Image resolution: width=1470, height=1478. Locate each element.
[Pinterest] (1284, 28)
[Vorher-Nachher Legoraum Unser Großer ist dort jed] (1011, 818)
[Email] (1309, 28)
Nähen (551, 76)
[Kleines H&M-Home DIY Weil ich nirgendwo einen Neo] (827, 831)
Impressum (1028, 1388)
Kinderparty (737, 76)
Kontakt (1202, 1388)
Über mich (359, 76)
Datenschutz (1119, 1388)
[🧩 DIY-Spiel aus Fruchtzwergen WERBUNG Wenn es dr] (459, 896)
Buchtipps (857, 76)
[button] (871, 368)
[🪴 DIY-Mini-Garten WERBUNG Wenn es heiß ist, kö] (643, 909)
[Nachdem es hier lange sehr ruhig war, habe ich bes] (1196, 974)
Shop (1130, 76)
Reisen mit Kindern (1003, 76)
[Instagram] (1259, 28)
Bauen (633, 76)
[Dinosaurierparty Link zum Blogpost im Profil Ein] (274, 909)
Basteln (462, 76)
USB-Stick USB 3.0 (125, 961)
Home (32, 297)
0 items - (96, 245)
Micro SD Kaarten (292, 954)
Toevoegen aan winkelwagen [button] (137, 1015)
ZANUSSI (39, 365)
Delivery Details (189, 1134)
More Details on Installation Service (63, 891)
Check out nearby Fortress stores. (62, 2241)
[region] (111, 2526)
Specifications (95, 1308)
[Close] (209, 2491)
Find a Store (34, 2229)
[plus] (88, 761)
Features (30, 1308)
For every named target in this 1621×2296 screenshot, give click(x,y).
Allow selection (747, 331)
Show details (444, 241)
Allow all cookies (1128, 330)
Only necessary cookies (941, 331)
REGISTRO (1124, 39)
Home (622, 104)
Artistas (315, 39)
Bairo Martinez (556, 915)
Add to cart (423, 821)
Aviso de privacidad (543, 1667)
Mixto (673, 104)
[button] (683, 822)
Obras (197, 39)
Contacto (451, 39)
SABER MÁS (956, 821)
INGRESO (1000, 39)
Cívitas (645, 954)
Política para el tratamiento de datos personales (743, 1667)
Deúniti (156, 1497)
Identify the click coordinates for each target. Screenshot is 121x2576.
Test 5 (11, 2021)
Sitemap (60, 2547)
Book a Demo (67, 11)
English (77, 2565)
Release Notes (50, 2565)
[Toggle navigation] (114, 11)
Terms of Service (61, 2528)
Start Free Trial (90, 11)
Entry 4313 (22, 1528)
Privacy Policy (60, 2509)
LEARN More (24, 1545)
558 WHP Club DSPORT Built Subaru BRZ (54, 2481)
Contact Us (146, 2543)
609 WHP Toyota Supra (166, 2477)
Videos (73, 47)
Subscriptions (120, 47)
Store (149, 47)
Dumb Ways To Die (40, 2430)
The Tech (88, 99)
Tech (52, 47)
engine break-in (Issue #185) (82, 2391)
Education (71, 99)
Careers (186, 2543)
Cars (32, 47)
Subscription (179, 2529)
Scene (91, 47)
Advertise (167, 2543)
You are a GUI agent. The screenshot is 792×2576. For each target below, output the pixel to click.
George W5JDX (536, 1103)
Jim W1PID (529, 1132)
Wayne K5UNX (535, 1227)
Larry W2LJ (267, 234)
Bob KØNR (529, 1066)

• Your task:
Exact output of every entry is required.

• Result of this exercise:
Image resolution: width=1470, height=1478. Locate each element.
[Pinterest] (1284, 28)
[Vorher-Nachher Legoraum Unser Großer ist dort jed] (1011, 818)
[Email] (1309, 28)
Nähen (551, 76)
[Kleines H&M-Home DIY Weil ich nirgendwo einen Neo] (827, 831)
Impressum (1028, 1388)
Kinderparty (737, 76)
Kontakt (1202, 1388)
Über mich (359, 76)
Datenschutz (1119, 1388)
[🧩 DIY-Spiel aus Fruchtzwergen WERBUNG Wenn es dr] (459, 896)
Buchtipps (857, 76)
[button] (871, 368)
[🪴 DIY-Mini-Garten WERBUNG Wenn es heiß ist, kö] (643, 909)
[Nachdem es hier lange sehr ruhig war, habe ich bes] (1196, 974)
Shop (1130, 76)
Reisen mit Kindern (1003, 76)
[Instagram] (1259, 28)
Bauen (633, 76)
[Dinosaurierparty Link zum Blogpost im Profil Ein] (274, 909)
Basteln (462, 76)
USB-Stick USB 3.0 (125, 961)
Home (32, 297)
0 items - (96, 245)
Micro SD Kaarten (292, 954)
Toevoegen aan winkelwagen [button] (137, 1015)
ZANUSSI (39, 365)
Delivery Details (189, 1134)
More Details on Installation Service (63, 891)
Check out nearby Fortress stores. (62, 2241)
[region] (111, 2526)
Specifications (95, 1308)
[Close] (209, 2491)
Find a Store (34, 2229)
[plus] (88, 761)
Features (30, 1308)
For every named target in this 1621×2296 screenshot, give click(x,y).
Allow selection (747, 331)
Show details (444, 241)
Allow all cookies (1128, 330)
Only necessary cookies (941, 331)
REGISTRO (1124, 39)
Home (622, 104)
Artistas (315, 39)
Bairo Martinez (556, 915)
Add to cart (423, 821)
Aviso de privacidad (543, 1667)
Mixto (673, 104)
[button] (683, 822)
Obras (197, 39)
Contacto (451, 39)
SABER MÁS (956, 821)
INGRESO (1000, 39)
Cívitas (645, 954)
Política para el tratamiento de datos personales (743, 1667)
Deúniti (156, 1497)
Identify the click coordinates for each target. Screenshot is 121x2576.
Test 5 (11, 2021)
Sitemap (60, 2547)
Book a Demo (67, 11)
English (77, 2565)
Release Notes (50, 2565)
[Toggle navigation] (114, 11)
Terms of Service (61, 2528)
Start Free Trial (90, 11)
Entry 4313 (22, 1528)
Privacy Policy (60, 2509)
LEARN More (24, 1545)
558 WHP Club DSPORT Built Subaru BRZ (54, 2481)
Contact Us (146, 2543)
609 WHP Toyota Supra (166, 2477)
Videos (73, 47)
Subscriptions (120, 47)
Store (149, 47)
Dumb Ways To Die (40, 2430)
The Tech (88, 99)
Tech (52, 47)
engine break-in (Issue #185) (82, 2391)
Education (71, 99)
Careers (186, 2543)
Cars (32, 47)
Subscription (179, 2529)
Scene (91, 47)
Advertise (167, 2543)
You are a GUI agent. The screenshot is 792×2576. For each target below, output the pixel to click.
George W5JDX (536, 1103)
Jim W1PID (529, 1132)
Wayne K5UNX (535, 1227)
Larry W2LJ (267, 234)
Bob KØNR (529, 1066)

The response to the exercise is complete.